- EXCERPT TO READ -
Name transliteration
Get to know Sumsub’s name transliteration process.
Transliteration is the process of converting text from one script to another. In Sumsub, it is used during applicant verification to represent names written in non-Latin scripts (such as Japanese, Hebrew, Arabic, and so on), as well as letters and symbols absent from the Latin alphabet, using Latin characters.
For example:
ß
(German) becomesss
ü
(German) becomesue
ö
(Icelandic/German) becomesoe
þ
(Icelandic) becomesth
- and other local characters.
Sumsub also uses transliteration for cross-checks and duplicate detection when comparing data, which helps normalize names before comparison. When documents are in different languages, transliteration bridges the gap and enables accurate name matching.
Transliteration is applied to any document uploaded by your applicants as Proof of Identity (PoI) or Proof of Address (PoA), such as passports, ID cards, driver’s licenses, residence permits, bank statements, and other document types. You can find transliterated names in the Applicant page in the Dashboard.
How name transliteration works
The transliteration algorithm in Sumsub is a multifaceted process that involves not only the transliteration itself, but also data validation, method selection for further processing, and result refinement to ensure accuracy before final use in the system.
Step 1: Input collection
The system starts by collecting the following data from documents:
- First name
- Middle name (optional)
- Last name
- Country code (to determine applicable transliteration logic)
- Default transliteration values from the document (if available)
Step 2: Context validation
Before processing, the system checks:
- Whether the name field is empty.
- Whether reliable transliterations already exist (if the name is already in Latin script, no transliteration is performed).
- Whether the country requires special handling, such as:
- Official transliteration standards — some countries have their own transliteration requirements.
- Name order rules — in some countries, the family name comes first.
Step 3: Full name combination
If all name parts are valid for processing, the full name is formed by combining the first, middle, and last names. The combined full name is then used as input for transliteration. This improves accuracy by considering the full name context.
Step 4: Transliteration or Translation decision
In this step, the system determines which of the following methods should be used for the name:
- Default transliteration — the system uses the default transliterated names provided in the document. This method is preferred for certain combinations of countries and document types where these values are considered trusted and can be used directly. In some cases, MRZ(Machine Readable Zone) data may also be used within this method.

- INFORMATION SUPPLIED -

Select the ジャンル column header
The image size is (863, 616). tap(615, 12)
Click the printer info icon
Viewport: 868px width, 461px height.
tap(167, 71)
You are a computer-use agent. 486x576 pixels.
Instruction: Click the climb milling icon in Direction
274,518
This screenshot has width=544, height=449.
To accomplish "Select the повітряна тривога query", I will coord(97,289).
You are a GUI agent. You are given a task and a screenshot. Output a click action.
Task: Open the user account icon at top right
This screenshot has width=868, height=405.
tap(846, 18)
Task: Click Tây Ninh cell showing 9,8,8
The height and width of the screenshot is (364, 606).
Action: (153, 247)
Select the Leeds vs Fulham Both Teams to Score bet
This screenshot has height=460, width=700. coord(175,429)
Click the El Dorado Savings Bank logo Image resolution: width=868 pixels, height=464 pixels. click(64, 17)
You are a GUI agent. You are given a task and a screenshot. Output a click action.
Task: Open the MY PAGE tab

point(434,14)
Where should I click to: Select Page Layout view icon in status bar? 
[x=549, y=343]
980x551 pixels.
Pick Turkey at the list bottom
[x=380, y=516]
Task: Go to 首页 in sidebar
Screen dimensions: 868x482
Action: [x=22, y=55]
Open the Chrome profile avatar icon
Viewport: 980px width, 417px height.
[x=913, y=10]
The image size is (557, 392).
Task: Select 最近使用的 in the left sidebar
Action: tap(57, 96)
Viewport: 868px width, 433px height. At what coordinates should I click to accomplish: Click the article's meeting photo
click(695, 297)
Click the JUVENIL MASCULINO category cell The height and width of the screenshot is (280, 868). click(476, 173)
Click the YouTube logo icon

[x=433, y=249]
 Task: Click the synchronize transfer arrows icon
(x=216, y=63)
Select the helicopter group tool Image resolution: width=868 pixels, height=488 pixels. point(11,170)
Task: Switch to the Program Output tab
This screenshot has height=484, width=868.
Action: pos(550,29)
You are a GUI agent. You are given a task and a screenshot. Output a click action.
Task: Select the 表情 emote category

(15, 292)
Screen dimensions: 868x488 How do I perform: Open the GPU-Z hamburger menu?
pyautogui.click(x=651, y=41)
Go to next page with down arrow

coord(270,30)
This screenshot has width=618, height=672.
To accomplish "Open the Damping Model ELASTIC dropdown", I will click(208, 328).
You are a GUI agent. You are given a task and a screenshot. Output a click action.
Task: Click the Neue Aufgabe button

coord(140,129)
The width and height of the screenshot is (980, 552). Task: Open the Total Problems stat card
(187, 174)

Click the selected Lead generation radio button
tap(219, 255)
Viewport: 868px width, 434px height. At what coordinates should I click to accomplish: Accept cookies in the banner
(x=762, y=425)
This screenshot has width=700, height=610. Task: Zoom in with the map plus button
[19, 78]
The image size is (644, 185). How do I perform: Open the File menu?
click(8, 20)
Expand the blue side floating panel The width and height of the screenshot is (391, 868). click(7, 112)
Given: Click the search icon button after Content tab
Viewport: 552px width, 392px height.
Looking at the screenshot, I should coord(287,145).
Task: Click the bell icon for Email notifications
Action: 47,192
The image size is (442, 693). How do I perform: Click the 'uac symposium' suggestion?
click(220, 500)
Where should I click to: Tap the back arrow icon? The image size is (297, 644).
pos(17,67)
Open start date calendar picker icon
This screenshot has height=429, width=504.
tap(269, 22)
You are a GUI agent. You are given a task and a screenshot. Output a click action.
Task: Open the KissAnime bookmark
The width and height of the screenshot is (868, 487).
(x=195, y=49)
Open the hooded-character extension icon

- TO BE DONE -
A. Answer these questions from the name transliteration text:
(i) Which Latin letters replace the German ß?
(ii) Which two document categories, named by their full titles, is transliteration applied to?
(iii) What happens during context validation if a name is already in Latin script?
B. Translate this sentence from the name transliteration text into Spanish: "The combined full name is then used as input for transliteration."
The rows are separate material with no connection to the name transliteration text.

- SOLUTIONS PER TASK -
A.
(i) ss
(ii) Proof of Identity (PoI) and Proof of Address (PoA)
(iii) No transliteration is performed.

B. Luego, el nombre completo combinado se utiliza como entrada para la transliteración.